The second problem is that it only allocates space for one character, which will be the terminating null for a string.
It would be better written as:
char *string = malloc (max_str_size + 1);
(and don't ever multiply by sizeof(char), that's a waste of time - it's always 1).
The difference between the two declarations is that the compiler will produce an error (which is much preferable to a runtime failure) if an attempt to modify the string literal is made via the const char* declared pointer. The following code:
const char* s = "hello"; /* 's' is a pointer to 'const char'. */
*s = 'a';
results in the VC2010 emitted the following error:
error C2166: l-value specifies const object
An attempt to modify the string literal made via the char* declared pointer won't be detected until runtime (VC2010 emits no error), the behaviour of which is undefined.
When malloc()ing memory for storing of strings you must remember to allocate one extra char for storing the null terminator as all (or nearly all) C string handling functions require the null terminator. For example, to allocate a buffer for storing "hello":
char* p = malloc(6); /* 5 for "hello" and 1 for null terminator. */
sizeof(char) is guaranteed to be 1 so is unrequired and it is not necessary to cast the return value of malloc(). When p is no longer required remember to free() the allocated memory:
free(p);
Difference between the following two initialisations.
first, char *string = "Hello world";
- "Hello world" stored in stack segment as constant string and its address is assigned to pointer'string' variable.
"Hello world" is constant. And you can't do string[5]='g', and doing this will cause a segmentation fault.
Where as 'string' variable itself is not constant. And you can change its binding:
string= "Some other string"; //this is correct, no segmentation fault
const char *string = "Hello world";
Again "Hello world" stored in stack segment as constant string and its address is assigned to 'string' variable.

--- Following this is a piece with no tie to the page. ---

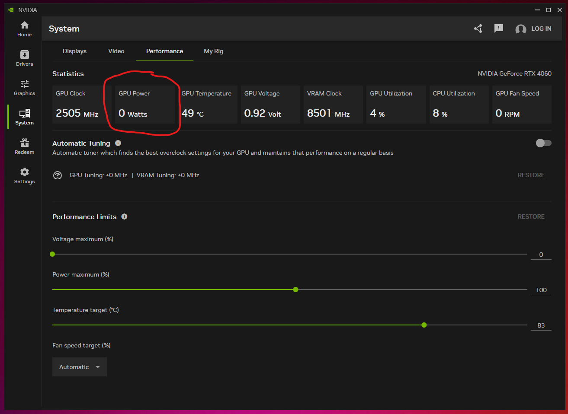The height and width of the screenshot is (414, 568).
Task: Click the Voltage maximum value field
Action: (x=541, y=255)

And string[5]='g', and this cause segmentation fault.
No use of const keyword here!
Now,
char *string = (char *)malloc(sizeof(char));
Above declaration same as first one but this time you are assignment is dynamic from Heap segment (not from stack)
The code:
char *string = (char *)malloc(sizeof(char));
Will not hold a string of arbitrary length. It will allocate a single character and return a pointer to char character. Note that a pointer to a character and a pointer to what you call a string are the same thing.
To allocate space for a string you must do something like this:
char *data="Hello, world";
char *copy=(char*)malloc(strlen(data)+1);
strcpy(copy,data);
You need to tell malloc exactly how many bytes to allocate. The +1 is for the null terminator that needs to go onto the end.
As for literal string being stored in a read-only segment, this is an implementation issue, although is pretty much always the case. Most C compilers are pretty relaxed about const'ing access to these strings, but attempting to modify them is asking for trouble, so you should always declare them const char * to avoid any issues.
That particular allocation may appear to work as there's probably plenty of space in the program heap, but it doesn't. You can verify it by allocating two "arbitrary" strings with the proposed method and memcpy:ing some long enough string to the corresponding addresses. In the best case you see garbage, in the worst case you'll have segmentation fault or assert from malloc or free.